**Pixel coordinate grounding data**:
● ● ●
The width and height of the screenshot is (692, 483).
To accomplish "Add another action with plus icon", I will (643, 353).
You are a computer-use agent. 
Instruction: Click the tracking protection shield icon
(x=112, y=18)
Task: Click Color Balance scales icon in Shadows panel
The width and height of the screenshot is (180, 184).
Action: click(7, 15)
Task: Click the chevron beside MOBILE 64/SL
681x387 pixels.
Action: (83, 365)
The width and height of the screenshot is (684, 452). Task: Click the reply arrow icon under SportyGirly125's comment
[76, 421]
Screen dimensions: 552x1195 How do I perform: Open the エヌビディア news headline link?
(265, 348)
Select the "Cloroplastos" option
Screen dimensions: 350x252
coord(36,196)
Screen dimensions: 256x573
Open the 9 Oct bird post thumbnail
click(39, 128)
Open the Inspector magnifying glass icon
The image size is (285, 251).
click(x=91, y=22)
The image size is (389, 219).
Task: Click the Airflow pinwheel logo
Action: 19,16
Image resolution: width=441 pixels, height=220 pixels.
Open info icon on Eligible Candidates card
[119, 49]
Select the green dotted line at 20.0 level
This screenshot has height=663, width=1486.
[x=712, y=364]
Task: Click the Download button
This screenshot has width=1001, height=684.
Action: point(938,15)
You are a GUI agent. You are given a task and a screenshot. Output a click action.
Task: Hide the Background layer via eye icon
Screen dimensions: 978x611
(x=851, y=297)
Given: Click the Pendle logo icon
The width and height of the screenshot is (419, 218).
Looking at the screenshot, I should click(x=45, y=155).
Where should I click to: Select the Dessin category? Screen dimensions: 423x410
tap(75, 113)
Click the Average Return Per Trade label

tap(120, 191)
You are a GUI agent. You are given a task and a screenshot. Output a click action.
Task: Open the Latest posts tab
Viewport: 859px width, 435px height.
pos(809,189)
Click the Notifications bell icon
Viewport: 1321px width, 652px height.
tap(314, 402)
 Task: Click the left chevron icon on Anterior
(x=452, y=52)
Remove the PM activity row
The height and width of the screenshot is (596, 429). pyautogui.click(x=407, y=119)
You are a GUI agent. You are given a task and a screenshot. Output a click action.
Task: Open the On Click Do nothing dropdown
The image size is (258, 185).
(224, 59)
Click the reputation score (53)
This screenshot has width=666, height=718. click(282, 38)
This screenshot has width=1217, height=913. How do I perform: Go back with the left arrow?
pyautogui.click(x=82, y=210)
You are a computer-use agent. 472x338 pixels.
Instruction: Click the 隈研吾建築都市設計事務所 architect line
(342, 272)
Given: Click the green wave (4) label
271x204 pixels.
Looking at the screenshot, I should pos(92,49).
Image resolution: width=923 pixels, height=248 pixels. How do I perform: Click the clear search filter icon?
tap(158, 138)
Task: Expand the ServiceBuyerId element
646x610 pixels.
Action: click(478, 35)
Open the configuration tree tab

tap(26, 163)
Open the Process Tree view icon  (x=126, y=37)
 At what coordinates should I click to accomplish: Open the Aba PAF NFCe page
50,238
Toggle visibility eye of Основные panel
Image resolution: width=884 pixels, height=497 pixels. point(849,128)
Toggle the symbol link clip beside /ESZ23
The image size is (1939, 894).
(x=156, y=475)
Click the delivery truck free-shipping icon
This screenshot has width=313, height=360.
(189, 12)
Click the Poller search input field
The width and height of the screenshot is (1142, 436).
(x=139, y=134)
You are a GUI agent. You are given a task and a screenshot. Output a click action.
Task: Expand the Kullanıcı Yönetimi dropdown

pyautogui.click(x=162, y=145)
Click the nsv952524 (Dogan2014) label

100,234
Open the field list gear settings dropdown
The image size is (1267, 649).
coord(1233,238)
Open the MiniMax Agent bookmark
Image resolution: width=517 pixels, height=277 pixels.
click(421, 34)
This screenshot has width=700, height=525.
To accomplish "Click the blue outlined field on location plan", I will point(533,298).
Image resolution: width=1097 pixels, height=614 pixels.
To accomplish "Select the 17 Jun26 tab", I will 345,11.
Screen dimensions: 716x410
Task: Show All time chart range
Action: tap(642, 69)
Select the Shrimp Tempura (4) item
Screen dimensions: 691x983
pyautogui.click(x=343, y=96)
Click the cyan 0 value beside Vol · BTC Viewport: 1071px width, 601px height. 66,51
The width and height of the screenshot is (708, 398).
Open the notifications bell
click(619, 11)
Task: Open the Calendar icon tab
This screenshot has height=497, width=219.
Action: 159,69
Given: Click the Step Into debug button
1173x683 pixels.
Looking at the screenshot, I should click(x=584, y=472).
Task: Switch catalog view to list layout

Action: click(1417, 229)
● ● ●
**What you are asked to do**: Show all lines from the records above where the word "button" occurs.

**Answer to the exercise**:
Task: Click the Download button
Given: Click the Step Into debug button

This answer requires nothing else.